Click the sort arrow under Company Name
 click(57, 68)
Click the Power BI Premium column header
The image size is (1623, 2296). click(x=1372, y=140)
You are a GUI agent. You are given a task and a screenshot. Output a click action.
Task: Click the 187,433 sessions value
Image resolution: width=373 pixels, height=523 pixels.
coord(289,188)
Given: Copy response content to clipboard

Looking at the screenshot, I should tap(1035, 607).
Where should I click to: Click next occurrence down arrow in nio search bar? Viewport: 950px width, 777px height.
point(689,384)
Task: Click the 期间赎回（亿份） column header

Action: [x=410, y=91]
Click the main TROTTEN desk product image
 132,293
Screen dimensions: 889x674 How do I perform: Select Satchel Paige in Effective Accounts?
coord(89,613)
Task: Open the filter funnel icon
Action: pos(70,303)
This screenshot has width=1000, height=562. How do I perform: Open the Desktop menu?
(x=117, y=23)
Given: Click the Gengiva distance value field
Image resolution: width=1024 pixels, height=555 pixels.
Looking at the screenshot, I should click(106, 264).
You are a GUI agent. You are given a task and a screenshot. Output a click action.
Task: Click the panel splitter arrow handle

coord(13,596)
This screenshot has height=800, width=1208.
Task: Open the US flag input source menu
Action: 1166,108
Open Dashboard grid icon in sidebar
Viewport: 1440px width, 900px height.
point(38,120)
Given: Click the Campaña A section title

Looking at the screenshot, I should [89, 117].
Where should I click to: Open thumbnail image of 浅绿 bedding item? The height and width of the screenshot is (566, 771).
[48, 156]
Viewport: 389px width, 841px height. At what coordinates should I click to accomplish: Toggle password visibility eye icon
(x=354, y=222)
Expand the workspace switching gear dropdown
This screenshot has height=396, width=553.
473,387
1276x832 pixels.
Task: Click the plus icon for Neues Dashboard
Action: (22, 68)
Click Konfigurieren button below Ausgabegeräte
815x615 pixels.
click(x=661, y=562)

☆ ☆ ☆ ☆ ☆

**Task item**
Write the data from above out again, exactly.

**Answer to this task**
Click the sort arrow under Company Name
 click(57, 68)
Click the Power BI Premium column header
The image size is (1623, 2296). click(x=1372, y=140)
You are a GUI agent. You are given a task and a screenshot. Output a click action.
Task: Click the 187,433 sessions value
Image resolution: width=373 pixels, height=523 pixels.
coord(289,188)
Given: Copy response content to clipboard

Looking at the screenshot, I should tap(1035, 607).
Where should I click to: Click next occurrence down arrow in nio search bar? Viewport: 950px width, 777px height.
point(689,384)
Task: Click the 期间赎回（亿份） column header

Action: [x=410, y=91]
Click the main TROTTEN desk product image
 132,293
Screen dimensions: 889x674 How do I perform: Select Satchel Paige in Effective Accounts?
coord(89,613)
Task: Open the filter funnel icon
Action: pos(70,303)
This screenshot has width=1000, height=562. How do I perform: Open the Desktop menu?
(x=117, y=23)
Given: Click the Gengiva distance value field
Image resolution: width=1024 pixels, height=555 pixels.
Looking at the screenshot, I should click(106, 264).
You are a GUI agent. You are given a task and a screenshot. Output a click action.
Task: Click the panel splitter arrow handle

coord(13,596)
This screenshot has height=800, width=1208.
Task: Open the US flag input source menu
Action: 1166,108
Open Dashboard grid icon in sidebar
Viewport: 1440px width, 900px height.
point(38,120)
Given: Click the Campaña A section title

Looking at the screenshot, I should [89, 117].
Where should I click to: Open thumbnail image of 浅绿 bedding item? The height and width of the screenshot is (566, 771).
[48, 156]
Viewport: 389px width, 841px height. At what coordinates should I click to accomplish: Toggle password visibility eye icon
(x=354, y=222)
Expand the workspace switching gear dropdown
This screenshot has height=396, width=553.
473,387
1276x832 pixels.
Task: Click the plus icon for Neues Dashboard
Action: (22, 68)
Click Konfigurieren button below Ausgabegeräte
815x615 pixels.
click(x=661, y=562)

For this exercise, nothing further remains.